# Red Desert Sand



## dmackey (Jan 26, 2010)

does anyone know if you can use red desert sand in your tank ? if not are there any red colored sands i could use for my substrate ?


----------



## CuzIsaidSo (Oct 13, 2009)

I found this

http://www.thatpetplace.com/pet/prod/242916/i/1/product.web


----------



## the keeper (Jan 16, 2010)

thats pretty sweet! i have pool sand, playsand, blue sand, black sand, i think im going to get some red sand,


----------



## CLUSTER ONE (Aug 2, 2006)

dmackey said:


> does anyone know if you can use red desert sand in your tank ? if not are there any red colored sands i could use for my substrate ?


 Are you talking reptile sand? I think it could work, but some reptile sands are are made to prevent impaction so they arn't totally sand such as calcium sand which would be bad


----------



## dmackey (Jan 26, 2010)

sean-820 said:


> does anyone know if you can use red desert sand in your tank ? if not are there any red colored sands i could use for my substrate ?


 Are you talking reptile sand? I think it could work, but some reptile sands are are made to prevent impaction so they arn't totally sand such as calcium sand
[/quote]

yea it was in the reptile section so i assume so


----------



## Johnny_Zanni (Nov 8, 2009)

calcium sand will probly bring your PH up.

I also heard of some stuff called Colour Quarts that you can use they have like 13 different colors.
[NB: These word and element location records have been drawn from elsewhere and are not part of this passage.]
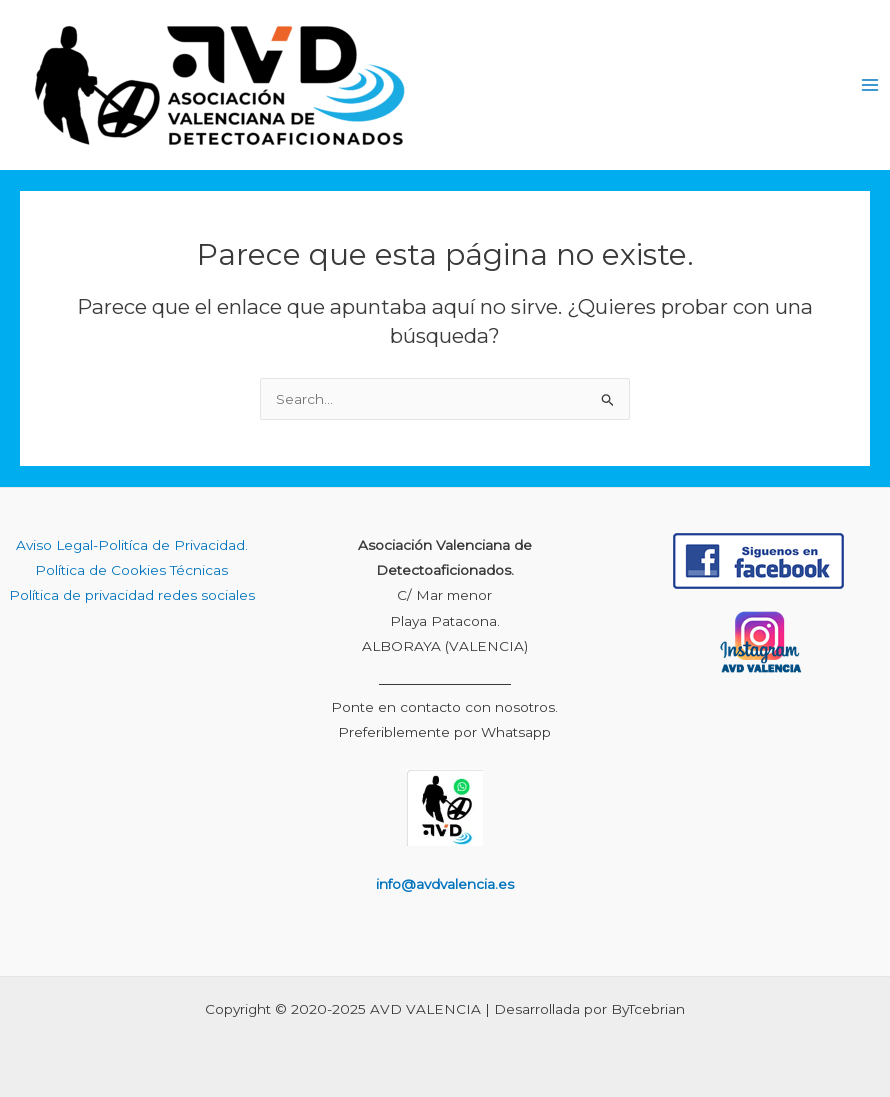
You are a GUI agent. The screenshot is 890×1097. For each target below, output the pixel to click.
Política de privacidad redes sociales (132, 595)
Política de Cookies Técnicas (131, 570)
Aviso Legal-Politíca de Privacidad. (132, 545)
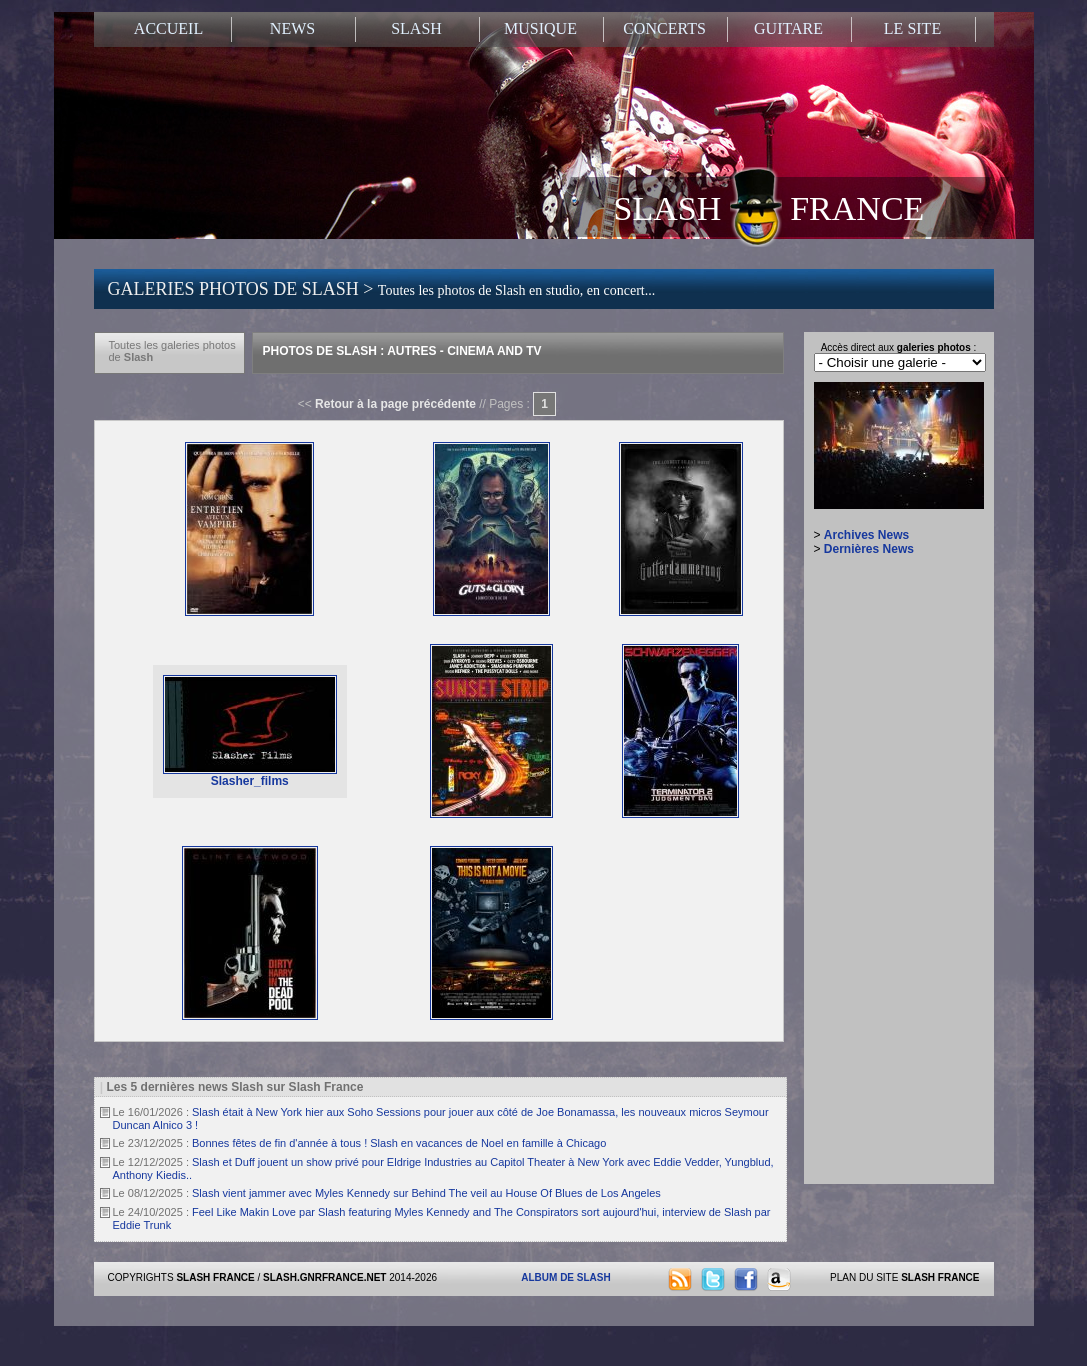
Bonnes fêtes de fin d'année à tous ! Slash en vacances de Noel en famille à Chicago (399, 1143)
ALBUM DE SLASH (565, 1277)
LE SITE (912, 28)
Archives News (866, 535)
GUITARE (788, 28)
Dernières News (869, 549)
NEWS (292, 28)
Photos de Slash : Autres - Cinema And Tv (402, 351)
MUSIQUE (540, 28)
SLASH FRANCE (769, 207)
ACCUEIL (168, 28)
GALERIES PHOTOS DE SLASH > (382, 289)
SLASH (416, 28)
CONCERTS (664, 28)
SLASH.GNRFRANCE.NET (324, 1277)
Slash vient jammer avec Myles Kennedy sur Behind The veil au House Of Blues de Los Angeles (426, 1193)
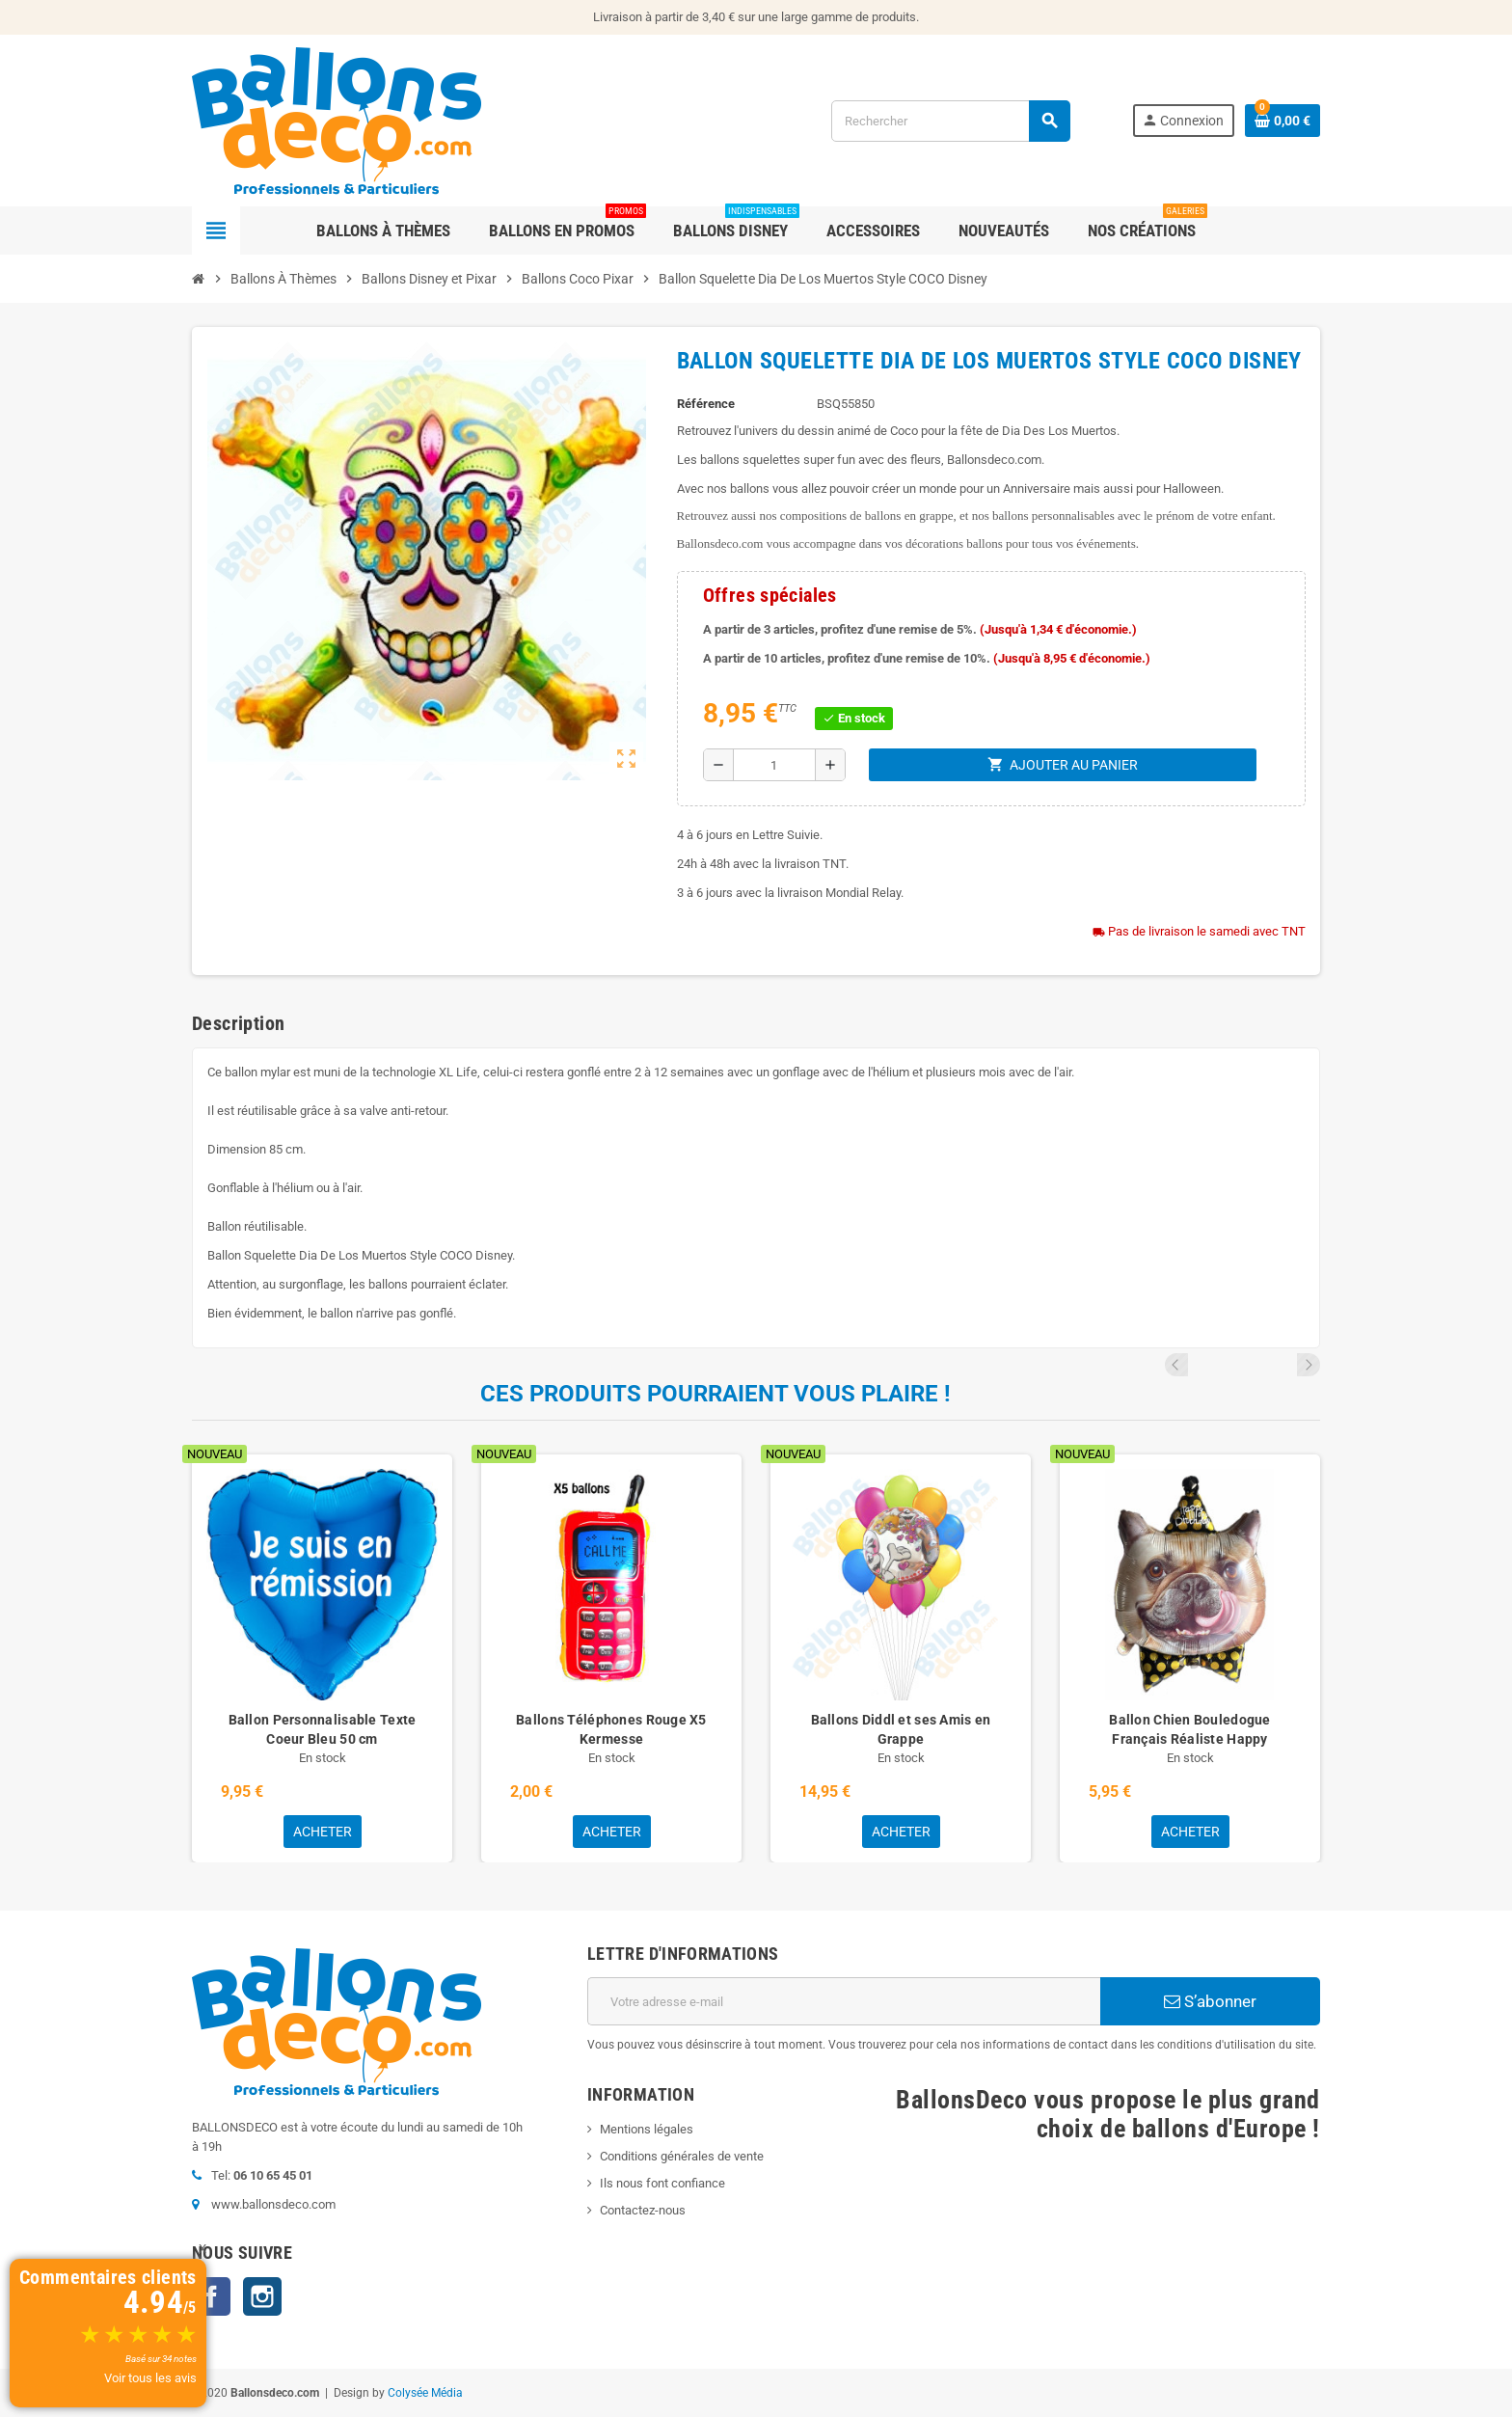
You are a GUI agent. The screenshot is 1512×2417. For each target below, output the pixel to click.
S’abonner (1210, 2001)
They have 2 types and sand and a gravel


----------



## sapir (Jun 20, 2008)

they make color quartz in red, its not exactly as fine as sand but just a tiny bit larger than pool filter sand.
also i would be careful using reptile sand, and dont use calci sand at all.


----------



## assclown (Dec 12, 2005)

if you look hard enough, you can find lava rock in sand formation


----------



## CLUSTER ONE (Aug 2, 2006)

assclown said:


> if you look hard enough, you can find lava rock in sand formation


 That would be cool ive never heard of that. are you talking at a lfs or hardware stores/for soem non aquarium use?


----------



## dmackey (Jan 26, 2010)

assclown said:


> if you look hard enough, you can find lava rock in sand formation


yea i'll have to look into that , the white i have is nice but im finding it a pain in the azz to keep clean already


----------



## assclown (Dec 12, 2005)

sean-820 said:


> if you look hard enough, you can find lava rock in sand formation


 That would be cool ive never heard of that. are you talking at a lfs or hardware stores/for soem non aquarium use?
[/quote]
i found some, some years ago at a rock quary and it was sand kinda
rough but none the less it was a pain to rinse but it was cool stuff


----------



## dmackey (Jan 26, 2010)

cool i will look into that


----------